Abstract

The parasites Trypanosoma brucei cause African trypanosomiasis (sleeping sickness), a severe neuropsychiatric disease with marked disturbances of sleep-wake alternation. The sites of brain lesions are not well characterized. The present experimental investigation is focused on the hypothalamic suprachiasmatic nuclei, which play a role of a biological clock entraining endogenous rhythms in the mammalian brain. The electrophysiological properties of these neurons were analyzed in slice preparations from trypanosome-infected rats. The neuronal spontaneous activity, which shows a circadian oscillation, was markedly altered in the infected animals, displaying a reduced firing rate and phase advance of its circadian peak.
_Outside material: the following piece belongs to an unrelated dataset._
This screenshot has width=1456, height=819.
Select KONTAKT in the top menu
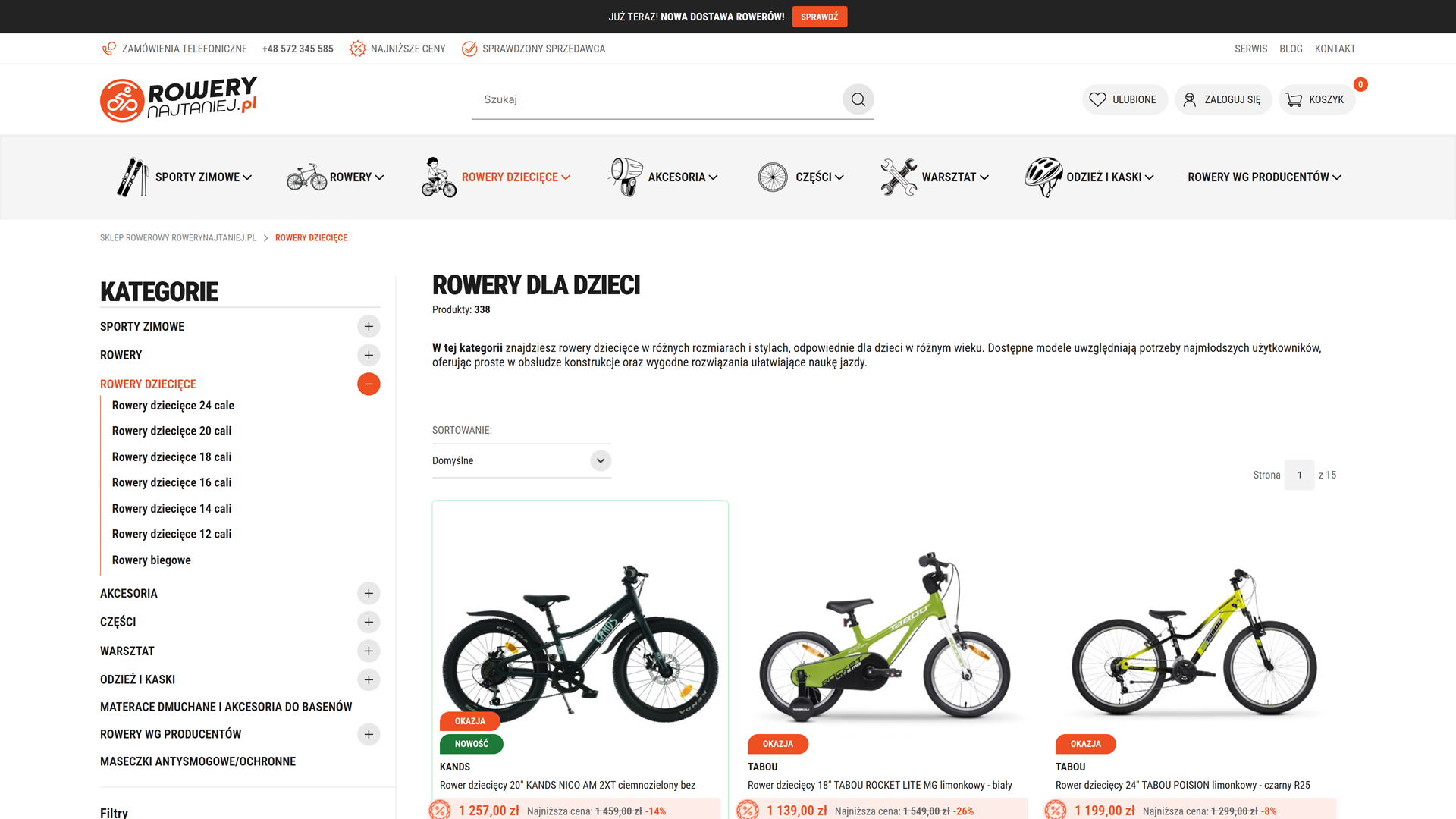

The direct retinal fibers, which play a pivotal role in entrainment of the circadian pacemaker, displayed a normal density and distribution in the suprachiasmatic nuclei of infected animals after intraocular tracer injections in vivo. At the postsynaptic level, immunohistochemistry and Western blotting revealed in the suprachiasmatic nuclei of infected rats a selective decrease of the expression of glutamate AMPA GluR2/3 and NMDAR1 receptor subunits that gate retinal afferents. These data disclose an impairment of the neuronal functions in the biological clock in African trypanosomiasis, and may serve to unravel functional and molecular mechanisms behind endogenous rhythm disturbances.